Mardi, M. Trump avait annoncé, compte tenu des "grands progrès accomplis en vue d'un accord" avec l'Iran, la suspension de l'opération américaine lancée juste la veille pour permettre à des centaines de bateaux coincés dans le Golfe de franchir le détroit d'Ormuz.

Téhéran verrouille ce passage stratégique pour le commerce mondial des hydrocarbures depuis le début de la guerre, qui a fait des milliers de morts, surtout en Iran et au Liban.

Washington maintient son blocus des ports iraniens lancé le 13 avril, et le Pentagone a annoncé mercredi qu'un pétrolier iranien essayant de le forcer avait été "neutralisé" par un tir sur son gouvernail.

Possible signe annonciateur d'une évolution sur le terrain, le porte-avions Charles-de-Gaulle va se prépositionner dans la région du Golfe, selon les autorités françaises, au moment où la coalition montée par Londres et Paris se tient prête à sécuriser le détroit d'Ormuz après un éventuel règlement.

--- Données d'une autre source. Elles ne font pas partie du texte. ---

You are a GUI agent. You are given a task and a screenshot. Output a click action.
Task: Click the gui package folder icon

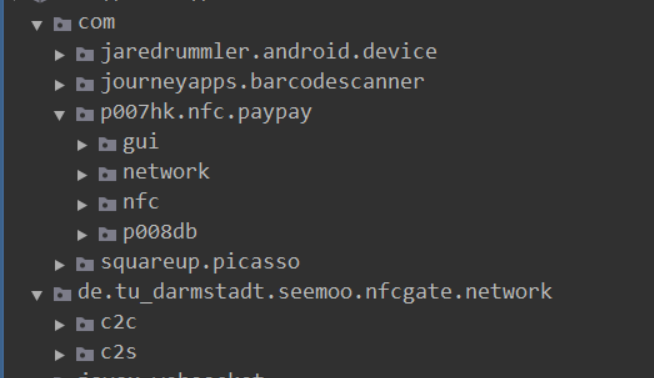(107, 144)

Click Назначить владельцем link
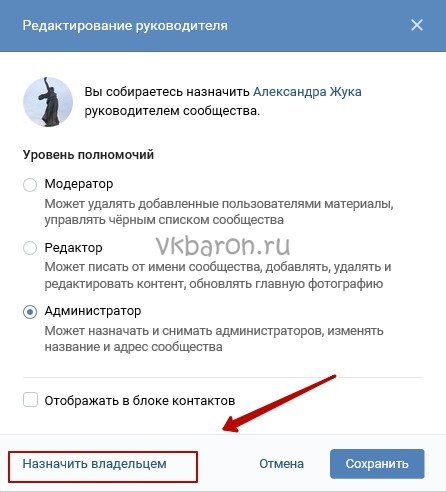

Le président français Emmanuel Macron a souligné mercredi "l'utilité" que cette mission multinationale aurait, dans un appel à son homologue iranien Massoud Pezeshkian, selon un message sur X.

A l'ONU, Washington et les Etats du Golfe ont préparé une résolution au Conseil de sécurité exigeant que Téhéran cesse ses attaques, révèle l'emplacement de ses mines et s'abstienne d'imposer un péage à la navigation, a annoncé le secrétaire d'Etat américain Marco Rubio. Un vote devrait intervenir dans les prochains jours.

Le lancement lundi de l'opération américaine dans le détroit d'Ormuz s'est accompagné d'accrochages en mer entre Iraniens et Américains, et d'attaques contre les Emirats arabes unis imputées à l'Iran mais démenties par lui, après des semaines de calme relatif.

L'Iran a nié jeudi toute implication dans l'explosion survenue sur un cargo sud-coréen, le HMM Namu, dans le détroit lundi, via un communiqué de son ambassade à Séoul.

"Tous les scénarios"

Le Premier ministre pakistanais, Shehbaz Sharif, dont le pays a accueilli des négociations directes jusqu'ici sans lendemain entre l'Iran et les Etats-Unis le 11 avril, a dit avoir "bon espoir" que l'actuelle dynamique aboutisse à une paix durable.

Mais en Iran, certains ne cachent pas leur lassitude.

"Que vous soyez en Iran ou non, la pression psychologique est intense. Tout le monde est déprimé et sans espoir à cause de ce jeu psychologique", confie Azadeh, une traductrice de 43 ans jointe par une journaliste de l'AFP à Paris.

Israël est "prêt à tous les scénarios" face à l'Iran, a prévenu le Premier ministre Benjamin Netanyahu. Et l'armée est prête également à reprendre une opération "forte et puissante", selon son chef.

Sur le front libanais, M. Netanyahu a affirmé mercredi soir que l'armée avait visé un commandant de haut rang du Hezbollah à Beyrouth.

Un commandant du groupe pro-iranien a bien été tué dans cette frappe - la première sur la banlieue sud de la capitale depuis le cessez-le-feu du 17 avril, a indiqué à l'AFP une source proche du Hezbollah.

Le ministère de la Santé libanais a aussi recensé 11 morts dans le sud et l'est du pays dans des bombardements israéliens, malgré la trêve imposée par les Etats-Unis.

L'armée israélienne a annoncé l'interception d'une "cible aérienne suspecte" en provenance du Liban après le déclenchement de sirènes dans le nord du pays dans la nuit de mercredi à jeudi.